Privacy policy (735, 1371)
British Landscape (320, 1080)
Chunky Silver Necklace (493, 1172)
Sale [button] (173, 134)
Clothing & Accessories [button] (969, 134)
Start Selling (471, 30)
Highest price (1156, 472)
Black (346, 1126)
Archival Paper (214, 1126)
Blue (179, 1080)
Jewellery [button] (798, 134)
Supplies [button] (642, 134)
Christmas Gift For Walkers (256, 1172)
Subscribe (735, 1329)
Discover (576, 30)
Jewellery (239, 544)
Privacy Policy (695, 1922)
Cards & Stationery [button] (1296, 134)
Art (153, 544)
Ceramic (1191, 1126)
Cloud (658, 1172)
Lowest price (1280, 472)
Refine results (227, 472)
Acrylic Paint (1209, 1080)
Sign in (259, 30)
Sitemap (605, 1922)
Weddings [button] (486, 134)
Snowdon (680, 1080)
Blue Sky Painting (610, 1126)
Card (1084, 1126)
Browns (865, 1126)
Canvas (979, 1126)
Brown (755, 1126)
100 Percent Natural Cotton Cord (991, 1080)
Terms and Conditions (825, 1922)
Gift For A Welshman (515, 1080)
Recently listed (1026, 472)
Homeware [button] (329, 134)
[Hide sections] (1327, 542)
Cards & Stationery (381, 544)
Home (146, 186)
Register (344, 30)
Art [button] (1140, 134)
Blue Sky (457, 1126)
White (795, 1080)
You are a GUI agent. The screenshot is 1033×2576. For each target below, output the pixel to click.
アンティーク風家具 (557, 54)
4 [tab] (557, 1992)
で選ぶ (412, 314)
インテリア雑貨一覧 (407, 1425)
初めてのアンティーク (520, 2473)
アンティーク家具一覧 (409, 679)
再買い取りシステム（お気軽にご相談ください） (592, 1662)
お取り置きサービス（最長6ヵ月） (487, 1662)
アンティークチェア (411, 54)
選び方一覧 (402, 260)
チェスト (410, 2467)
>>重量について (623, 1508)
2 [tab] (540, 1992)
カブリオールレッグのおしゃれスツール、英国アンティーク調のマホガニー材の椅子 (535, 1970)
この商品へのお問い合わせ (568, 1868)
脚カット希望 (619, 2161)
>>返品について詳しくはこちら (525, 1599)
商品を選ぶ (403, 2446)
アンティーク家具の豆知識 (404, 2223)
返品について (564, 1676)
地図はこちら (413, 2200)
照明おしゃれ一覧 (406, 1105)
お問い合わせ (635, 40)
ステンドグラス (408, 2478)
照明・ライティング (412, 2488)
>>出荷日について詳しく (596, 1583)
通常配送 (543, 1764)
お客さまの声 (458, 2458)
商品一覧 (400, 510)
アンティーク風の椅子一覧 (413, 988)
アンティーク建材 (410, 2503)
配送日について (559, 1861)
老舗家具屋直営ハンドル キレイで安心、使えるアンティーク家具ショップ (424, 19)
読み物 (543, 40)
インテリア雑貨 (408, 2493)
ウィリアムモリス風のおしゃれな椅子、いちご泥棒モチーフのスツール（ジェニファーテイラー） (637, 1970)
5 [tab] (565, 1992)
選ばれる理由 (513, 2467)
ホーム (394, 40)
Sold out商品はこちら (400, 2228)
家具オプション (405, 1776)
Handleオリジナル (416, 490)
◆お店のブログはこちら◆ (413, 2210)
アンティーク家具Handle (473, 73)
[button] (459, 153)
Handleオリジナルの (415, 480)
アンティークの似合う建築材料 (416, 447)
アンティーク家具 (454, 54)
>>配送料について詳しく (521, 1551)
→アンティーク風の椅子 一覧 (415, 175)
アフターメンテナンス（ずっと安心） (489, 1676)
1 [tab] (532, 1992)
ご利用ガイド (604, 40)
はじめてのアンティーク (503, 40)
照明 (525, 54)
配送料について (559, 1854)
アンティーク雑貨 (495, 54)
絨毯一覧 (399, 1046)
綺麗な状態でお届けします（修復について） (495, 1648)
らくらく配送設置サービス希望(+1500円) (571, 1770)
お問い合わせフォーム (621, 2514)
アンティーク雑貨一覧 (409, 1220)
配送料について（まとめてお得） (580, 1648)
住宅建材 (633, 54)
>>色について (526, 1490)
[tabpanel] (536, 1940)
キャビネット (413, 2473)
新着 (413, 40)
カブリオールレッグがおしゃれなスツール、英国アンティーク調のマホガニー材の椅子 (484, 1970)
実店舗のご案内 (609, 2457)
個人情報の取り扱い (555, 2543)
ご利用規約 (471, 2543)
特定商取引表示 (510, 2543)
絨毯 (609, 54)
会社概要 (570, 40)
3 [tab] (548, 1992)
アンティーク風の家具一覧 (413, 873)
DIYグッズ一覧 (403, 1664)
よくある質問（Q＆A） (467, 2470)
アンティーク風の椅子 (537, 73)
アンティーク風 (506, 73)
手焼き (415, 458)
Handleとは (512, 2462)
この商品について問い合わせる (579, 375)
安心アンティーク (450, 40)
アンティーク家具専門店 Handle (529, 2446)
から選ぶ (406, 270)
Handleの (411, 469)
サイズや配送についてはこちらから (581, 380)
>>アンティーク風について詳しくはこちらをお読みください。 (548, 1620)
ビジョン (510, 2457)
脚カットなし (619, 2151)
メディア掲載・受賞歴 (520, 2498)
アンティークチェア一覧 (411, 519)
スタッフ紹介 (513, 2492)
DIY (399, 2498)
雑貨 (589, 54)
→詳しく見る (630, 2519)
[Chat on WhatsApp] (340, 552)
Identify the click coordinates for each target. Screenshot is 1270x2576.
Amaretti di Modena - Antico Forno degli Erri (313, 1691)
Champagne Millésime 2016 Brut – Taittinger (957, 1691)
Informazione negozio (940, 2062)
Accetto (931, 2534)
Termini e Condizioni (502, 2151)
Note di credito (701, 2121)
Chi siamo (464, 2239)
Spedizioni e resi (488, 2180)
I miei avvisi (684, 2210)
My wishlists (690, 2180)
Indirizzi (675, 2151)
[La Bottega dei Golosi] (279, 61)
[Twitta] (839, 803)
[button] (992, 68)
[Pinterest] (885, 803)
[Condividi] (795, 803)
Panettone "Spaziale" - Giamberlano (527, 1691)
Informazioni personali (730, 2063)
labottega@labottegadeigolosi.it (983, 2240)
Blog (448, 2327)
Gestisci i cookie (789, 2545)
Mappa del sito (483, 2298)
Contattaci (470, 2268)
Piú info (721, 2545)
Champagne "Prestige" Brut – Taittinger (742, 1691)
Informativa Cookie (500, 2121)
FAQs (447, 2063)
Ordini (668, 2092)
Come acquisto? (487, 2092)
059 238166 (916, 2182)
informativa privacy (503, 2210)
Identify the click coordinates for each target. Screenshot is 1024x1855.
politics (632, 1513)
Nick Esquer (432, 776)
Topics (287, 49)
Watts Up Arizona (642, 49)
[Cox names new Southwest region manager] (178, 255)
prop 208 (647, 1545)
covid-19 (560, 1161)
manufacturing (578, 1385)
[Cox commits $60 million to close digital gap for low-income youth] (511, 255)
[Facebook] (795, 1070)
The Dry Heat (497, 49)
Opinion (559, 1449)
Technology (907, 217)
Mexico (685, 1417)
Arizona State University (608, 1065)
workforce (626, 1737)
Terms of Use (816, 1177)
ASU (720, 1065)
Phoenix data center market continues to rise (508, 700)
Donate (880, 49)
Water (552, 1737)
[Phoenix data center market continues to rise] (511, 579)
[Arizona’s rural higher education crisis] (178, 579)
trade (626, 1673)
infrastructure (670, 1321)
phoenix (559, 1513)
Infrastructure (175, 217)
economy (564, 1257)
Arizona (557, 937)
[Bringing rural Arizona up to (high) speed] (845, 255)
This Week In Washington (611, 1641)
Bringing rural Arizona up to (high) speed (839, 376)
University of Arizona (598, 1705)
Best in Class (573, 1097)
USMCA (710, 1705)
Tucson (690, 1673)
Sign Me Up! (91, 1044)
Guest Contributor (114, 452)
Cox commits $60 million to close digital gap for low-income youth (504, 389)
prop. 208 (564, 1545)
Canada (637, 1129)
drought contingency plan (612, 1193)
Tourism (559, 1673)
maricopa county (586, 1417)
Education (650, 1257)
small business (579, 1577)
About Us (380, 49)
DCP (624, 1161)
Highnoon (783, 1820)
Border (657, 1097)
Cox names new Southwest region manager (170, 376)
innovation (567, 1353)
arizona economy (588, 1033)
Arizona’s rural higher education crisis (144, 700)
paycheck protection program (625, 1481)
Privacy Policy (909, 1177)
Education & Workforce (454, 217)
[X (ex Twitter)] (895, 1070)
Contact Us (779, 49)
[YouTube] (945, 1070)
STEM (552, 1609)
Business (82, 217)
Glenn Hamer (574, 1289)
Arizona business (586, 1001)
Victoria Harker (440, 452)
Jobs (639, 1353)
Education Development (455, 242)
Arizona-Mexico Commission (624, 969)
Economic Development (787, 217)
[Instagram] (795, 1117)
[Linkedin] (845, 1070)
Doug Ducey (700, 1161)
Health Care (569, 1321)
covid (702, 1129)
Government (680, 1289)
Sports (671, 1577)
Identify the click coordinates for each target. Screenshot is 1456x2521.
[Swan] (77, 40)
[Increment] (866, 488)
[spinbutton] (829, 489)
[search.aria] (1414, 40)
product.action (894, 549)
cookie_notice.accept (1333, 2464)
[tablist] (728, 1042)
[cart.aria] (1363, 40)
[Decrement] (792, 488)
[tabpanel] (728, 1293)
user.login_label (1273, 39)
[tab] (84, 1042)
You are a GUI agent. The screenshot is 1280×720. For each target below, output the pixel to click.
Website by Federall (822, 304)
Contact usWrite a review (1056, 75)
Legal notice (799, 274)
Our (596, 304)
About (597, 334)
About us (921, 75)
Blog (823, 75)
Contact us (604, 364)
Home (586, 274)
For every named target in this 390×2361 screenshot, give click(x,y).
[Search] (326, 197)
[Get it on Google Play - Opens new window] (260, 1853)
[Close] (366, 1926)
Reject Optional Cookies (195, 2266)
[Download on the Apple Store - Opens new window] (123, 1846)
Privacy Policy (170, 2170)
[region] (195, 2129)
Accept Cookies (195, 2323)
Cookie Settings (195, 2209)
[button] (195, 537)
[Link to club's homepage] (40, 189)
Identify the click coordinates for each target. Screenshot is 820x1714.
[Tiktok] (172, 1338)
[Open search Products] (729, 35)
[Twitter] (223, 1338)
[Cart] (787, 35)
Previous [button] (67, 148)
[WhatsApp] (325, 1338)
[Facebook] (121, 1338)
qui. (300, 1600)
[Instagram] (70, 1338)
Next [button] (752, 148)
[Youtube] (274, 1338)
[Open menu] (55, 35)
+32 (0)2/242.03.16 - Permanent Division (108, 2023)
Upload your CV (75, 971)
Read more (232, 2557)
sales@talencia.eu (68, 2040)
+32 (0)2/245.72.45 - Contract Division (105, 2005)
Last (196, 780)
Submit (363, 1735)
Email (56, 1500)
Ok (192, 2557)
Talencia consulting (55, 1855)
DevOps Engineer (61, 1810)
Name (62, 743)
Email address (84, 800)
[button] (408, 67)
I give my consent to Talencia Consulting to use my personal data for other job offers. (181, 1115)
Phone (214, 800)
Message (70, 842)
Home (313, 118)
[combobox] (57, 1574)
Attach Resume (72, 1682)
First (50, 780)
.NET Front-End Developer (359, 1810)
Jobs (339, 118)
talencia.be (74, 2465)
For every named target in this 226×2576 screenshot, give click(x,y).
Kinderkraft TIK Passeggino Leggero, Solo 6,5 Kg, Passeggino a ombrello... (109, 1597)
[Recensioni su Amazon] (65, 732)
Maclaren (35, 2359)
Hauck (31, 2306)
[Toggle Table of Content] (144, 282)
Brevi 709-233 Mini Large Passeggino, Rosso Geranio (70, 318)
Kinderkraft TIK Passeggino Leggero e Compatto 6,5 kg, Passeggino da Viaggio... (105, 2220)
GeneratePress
§ §
What to do: Look for the word "rural" throughout the material above and copy every line that has it.

Response to this exercise:
[Arizona’s rural higher education crisis] (178, 579)
[Bringing rural Arizona up to (high) speed] (845, 255)
Bringing rural Arizona up to (high) speed (839, 376)
Arizona’s rural higher education crisis (144, 700)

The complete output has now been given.